Ha sido una victoria mundial de la poesía. En un siglo en que los
vencedores son siempre los que pegan más fuerte, los que sacan
más votos, los que meten más goles, los hombres más ricos y las
mujeres más bellas, es alentadora la conmoción que ha causado
en el mundo entero la muerte de un hombre que no había hecho
nada más que cantarle al amor. Es la apoteosis de los que nunca
ganan.
Durante 48 horas no se habló de otra cosa. Tres generaciones
—la nuestra, la de nuestros hijos y la de nuestros nietos mayores—
teníamos por primera vez la impresión de estar viviendo una
catástrofe común, y por las mismas razones. Los reporteros de
la televisión le preguntaron en la calle a una señora de 80 años
cuál era la canción de John Lennon que le gustaba más, y ella
contestó como si tuviera quince: La felicidad es una pistola caliente.
Un chico que estaba viendo el programa dijo: “A mí me gustan todas”.
Mi hijo menor le preguntó a una muchacha de su misma edad por
qué habían matado a John Lennon, y ella le contestó como si
tuviera ochenta años: “Porque el mundo se está acabando”.
Así es: la única nostalgia común que uno tiene con sus hijos son
las canciones de los Beatles. Cada quien por motivos distintos,
desde luego, y con un dolor distinto, como ocurre siempre con
la poesía. Yo no olvidaré nunca aquel día memorable de 1963,
en México, cuando oí por primera vez de un modo consciente
una canción de los Beatles. A partir de entonces, descubrí que
el universo estaba contaminado por ellos. En nuestra casa de
San Ángel, donde apenas si teníamos dónde sentarnos, había
sólo dos discos: una selección de preludios de Debussy, y el
primer disco de los Beatles. Por toda la ciudad, a toda hora,
se escuchaba un grito de muchedumbres: Help, I need
somebody. Alguien volvió a plantear por esa época el viejo
tema de que los músicos mejores son los de la segunda letra
del catálogo: Bach, Beethoven, Brahms y Bartok. Alguien volvió
a decir la misma tontería de siempre: que se incluyera a Bosart.
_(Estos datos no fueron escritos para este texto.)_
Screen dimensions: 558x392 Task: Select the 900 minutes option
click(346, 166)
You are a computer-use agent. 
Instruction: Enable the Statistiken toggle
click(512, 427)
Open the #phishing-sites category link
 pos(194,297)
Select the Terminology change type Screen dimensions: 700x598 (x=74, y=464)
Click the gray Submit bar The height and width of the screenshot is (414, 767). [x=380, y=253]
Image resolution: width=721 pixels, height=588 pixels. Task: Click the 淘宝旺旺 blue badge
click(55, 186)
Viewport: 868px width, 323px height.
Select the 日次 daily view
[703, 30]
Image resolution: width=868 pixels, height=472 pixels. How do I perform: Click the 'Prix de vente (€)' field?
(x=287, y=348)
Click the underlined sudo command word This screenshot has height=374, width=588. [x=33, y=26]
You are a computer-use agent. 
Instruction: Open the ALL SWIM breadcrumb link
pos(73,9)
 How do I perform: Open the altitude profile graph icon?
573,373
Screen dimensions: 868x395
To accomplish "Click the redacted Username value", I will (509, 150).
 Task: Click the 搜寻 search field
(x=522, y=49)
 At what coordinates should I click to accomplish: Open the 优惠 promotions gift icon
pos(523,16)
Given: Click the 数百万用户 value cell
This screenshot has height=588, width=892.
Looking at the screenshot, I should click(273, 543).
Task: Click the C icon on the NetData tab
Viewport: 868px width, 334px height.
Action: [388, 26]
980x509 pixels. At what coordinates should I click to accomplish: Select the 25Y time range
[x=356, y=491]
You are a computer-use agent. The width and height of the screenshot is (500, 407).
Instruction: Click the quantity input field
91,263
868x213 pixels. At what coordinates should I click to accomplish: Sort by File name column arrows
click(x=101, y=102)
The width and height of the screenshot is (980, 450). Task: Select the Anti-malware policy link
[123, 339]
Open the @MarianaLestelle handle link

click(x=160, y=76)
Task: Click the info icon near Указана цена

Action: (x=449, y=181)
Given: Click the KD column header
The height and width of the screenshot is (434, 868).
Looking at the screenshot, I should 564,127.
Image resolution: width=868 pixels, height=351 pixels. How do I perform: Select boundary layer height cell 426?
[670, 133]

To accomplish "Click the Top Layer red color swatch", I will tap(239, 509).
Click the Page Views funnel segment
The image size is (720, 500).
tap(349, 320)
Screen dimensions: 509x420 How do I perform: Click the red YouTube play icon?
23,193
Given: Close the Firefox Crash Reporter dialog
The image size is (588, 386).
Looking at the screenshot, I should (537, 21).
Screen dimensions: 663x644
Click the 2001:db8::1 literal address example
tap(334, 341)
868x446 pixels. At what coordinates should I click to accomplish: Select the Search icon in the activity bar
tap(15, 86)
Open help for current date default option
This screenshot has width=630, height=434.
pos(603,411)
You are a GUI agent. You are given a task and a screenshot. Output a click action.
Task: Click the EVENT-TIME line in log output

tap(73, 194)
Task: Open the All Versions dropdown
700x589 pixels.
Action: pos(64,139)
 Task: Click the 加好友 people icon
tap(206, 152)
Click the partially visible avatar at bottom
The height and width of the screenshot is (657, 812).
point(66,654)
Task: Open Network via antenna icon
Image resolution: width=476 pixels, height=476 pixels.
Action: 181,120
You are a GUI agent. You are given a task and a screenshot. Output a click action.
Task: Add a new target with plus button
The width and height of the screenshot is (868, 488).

Álvaro Mutis, que como todo gran erudito de la música tiene
una debilidad irremediable por los ladrillos sinfónicos, insistía
en incluir a Bucker. Otro trataba de repetir otra vez la batalla
a favor de Berliotz, que yo libraba en contra porque no podía
superar la superstición de que es un oiseau de Malheur, es decir,
un pájaro de mal agüero. En cambio, me empeñé desde entonces
en incluir a los Beatles. Emilio García Riera, que estaba de acuerdo
conmigo, y que es un crítico e historiador de cine con una lucidez
un poco sobrenatural, sobre todo después del segundo trago, me
dijo por esos días: “Oigo a los Beatles con un cierto miedo, porque
siento que me voy a acordar de ellos por todo el resto de mi vida”.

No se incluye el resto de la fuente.